摘 要： 建立液相色譜-串聯質譜法測定雞蛋、蝦、魚等農產品中硝基呋喃代謝物的殘留量。樣品中的硝基呋喃殘留物經鹽酸水解后，以2-硝基苯甲醛衍生，采用乙酸乙酯提取，濃縮，凈化后再用C18色譜柱分離，以0.1%甲酸水溶液-乙腈溶液作為流動相梯度洗脫，電噴霧離子源（ESI）下以多反應監測（MRM）正離子模式掃描檢測，內標法定量分析。呋喃它酮代謝物、呋喃西林代謝物、呋喃妥因代謝物、呋喃唑酮代謝物的質量濃度在0.5～50 ng/mL范圍內與色譜峰面積線性關系良好，相關系數均大于0.995，檢出限分別為0.13、0.035、0.14、0.017 μg/kg。在雞蛋、蝦、魚中添加2、5、10 μg/kg硝基呋喃代謝物時，平均回收率為88.71%～105.16 %，測定結果的相對標準偏差為3.12%～9.08%（n=6）。該方法簡便、快捷、準確度高，可用于測定雞蛋、蝦、魚等農副產品中的硝基呋喃代謝物。

 

關鍵詞： 硝基呋喃代謝物； 液相色譜-串聯質譜法； 衍生化； 雞蛋； 魚； 蝦

 

 

硝基呋喃類藥物主要包括呋喃它酮、呋喃西林、呋喃妥因、呋喃唑酮等，可抑制或殺滅多種革蘭氏菌以及某些真菌和原蟲，主要用于預防和治療腸道細菌感染，在畜牧業和水產養殖中得到廣泛應用[1?2]。由于硝基呋喃類藥物及其代謝物屬于硝基雜環類化合物，具有細胞誘變性和動物致癌毒性，已引起臨床高度重視。歐盟、日本和美國等大部分國家和地區已禁止呋喃西林等4 種硝基呋喃類藥物在肉類食品中的殘留，我國也在2002年將該類抗生素列為食源性動物禁止使用的藥物[3?4]。由于硝基呋喃類原型藥在生物體內代謝迅速，呋喃它酮、呋喃西林、呋喃妥因、呋喃唑酮在體內分別代謝為5甲基嗎啉-3-氨基-2-唑烷基酮(AMOZ)、氨基脲(SEM)、1-氨基-2-乙內酰(AHD)、3-氨基-2-惡唑烷酮(AOZ)，因此常通過檢測代謝物來反映硝基呋喃類藥物的殘留狀況[5?6]。

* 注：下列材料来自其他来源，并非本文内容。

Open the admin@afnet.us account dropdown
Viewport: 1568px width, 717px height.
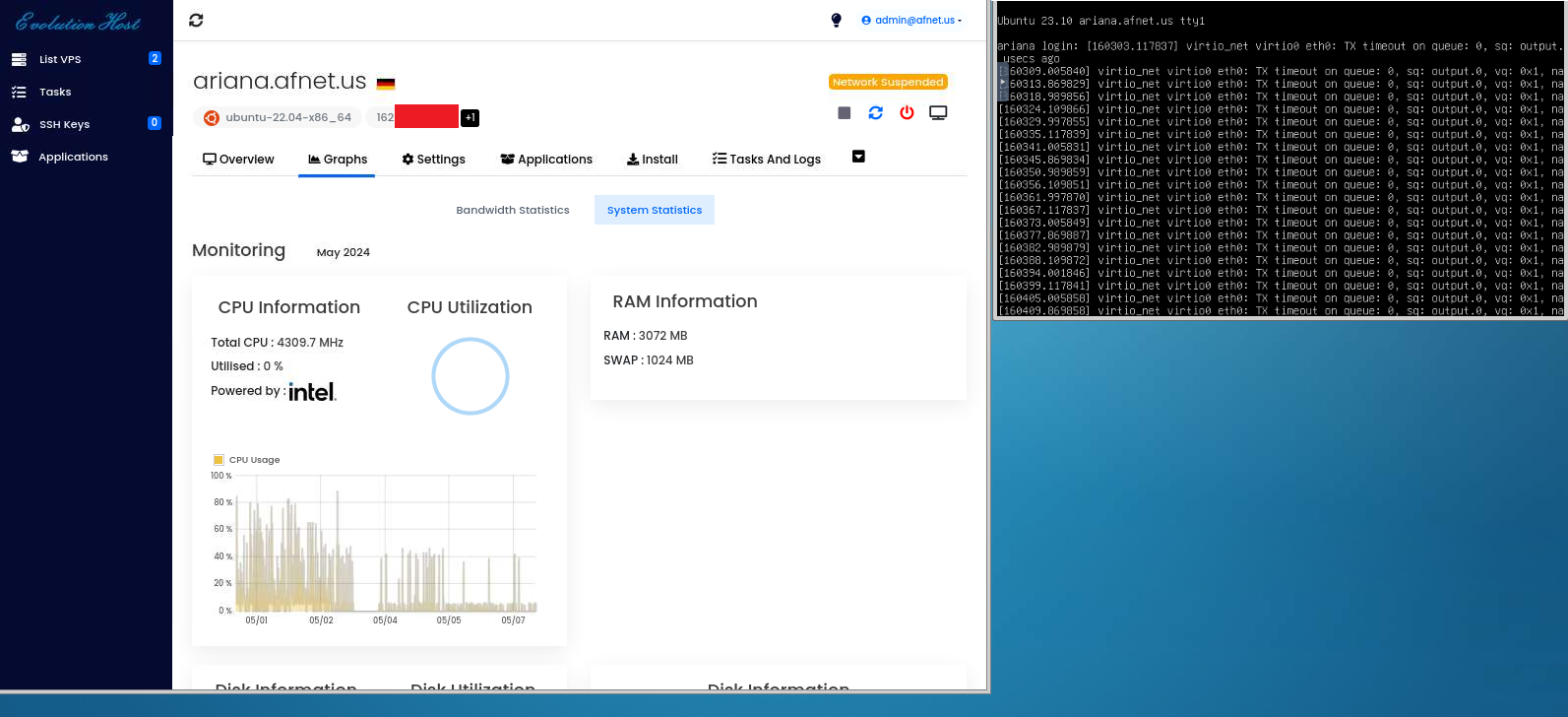pos(910,20)
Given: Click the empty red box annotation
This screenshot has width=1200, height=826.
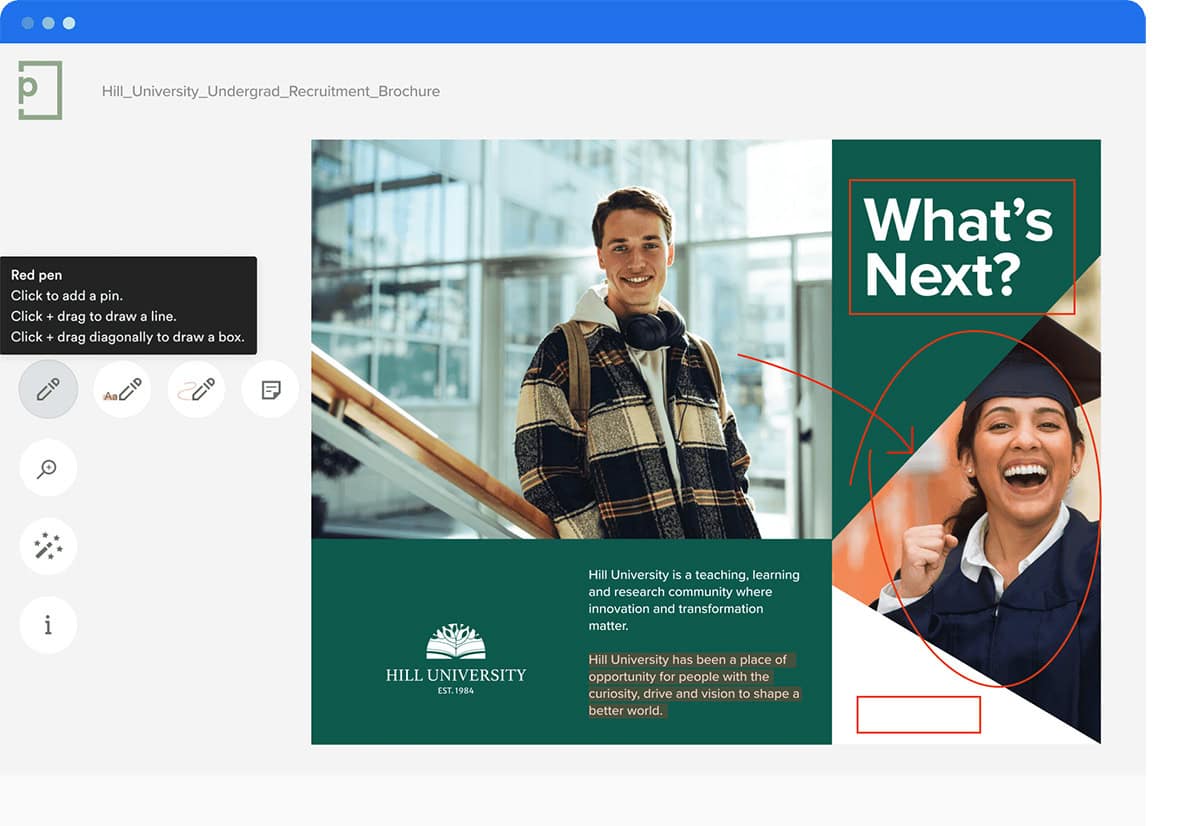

硝基呋喃類藥物檢測標準分類比較復雜，現行有效的國家檢測標準就有20個，如GB 31656.13— 2021《食品安全國家標準　水產品中硝基呋喃類代謝物多殘留的測定　液相色譜－串聯質譜法》、GB/T 21311—2007《動物源性食品中硝基呋喃類藥物代謝物殘留量檢測方法　高效液相色譜/串聯質譜法》、GB/T 20752—2006《豬肉、牛肉、雞肉、豬肝和水產品中硝基呋喃類代謝物殘留量的測定　液相色譜-串聯質譜法》 等。按照檢測儀器分類主要包括高效液相色譜法[7]、液相色譜-質譜法[8?13]、膠體金免疫層析法[14?15]、酶聯免疫吸附法[16]等，其中液相色譜串聯質譜(LC-MS/MS)法檢測雞蛋、水產品等報道最為常見。然而文獻報道或國家標準中，液相色譜串聯質譜法在檢測樣品時的分類處理較為復雜，不同類型樣品處理方法不一致，衍生化時間較長等問題，筆者嘗試建立可同時處理和檢測幾種不同基質樣品的方法，簡化樣品處理過程，統一檢測方法，為雞蛋、魚、蝦等不同食用農產品的監管與產品質量控制提供了更多的檢測方法與思路。

 

 

1、 實驗部分

 

 

1.1 主要儀器與試劑

液相色譜-質譜聯用儀：QQQ 4000+型，美國AB SCIEX公司；

超聲清洗儀：KQ-250DV型，昆山市超聲儀器有限公司。

超純水機：Milli-Q型，美國密理博公司。

有機系針筒式微孔濾膜：0.45 μm，上海安譜公司。

電子天平：XS205D型，感量為0.01 mg，瑞士梅特勒-托利多公司。

pH計：seven compact型，瑞士梅特勒-托利多公司。

往復式恒溫振蕩水浴培養搖床：SPH-100×24型，上海世平實驗設備有限公司。

高速離心機：Multifuge X pro型，美國賽默飛科技有限公司。

渦旋混合器：XW-80A型，上海馳唐電子有限公司。

高速分散機：T25型，德國艾卡公司。

水浴氮吹儀：JHD-006型，上海極恒實業有限公司。

不同量程移液器：德國艾本德公司。

2-硝基苯甲醛：優級純，上海阿拉丁生化科技股份有限公司。

鹽酸、氫氧化鈉、磷酸鉀：均為優級純，國藥集團化學試劑有限公司。

乙腈、甲醇、乙酸乙酯、正己烷：均為色譜級，德國默克公司。

甲酸：色譜級，上海易恩化學技術有限公司。

實驗用水均為超純水。

雞蛋、蝦、魚等樣品，市售。

AMOZ、SEM、AHD、AOZ混合標準溶液：各組分質量濃度均為100 mg/L，標準物質編號為S080813，天津阿爾塔科技有限公司。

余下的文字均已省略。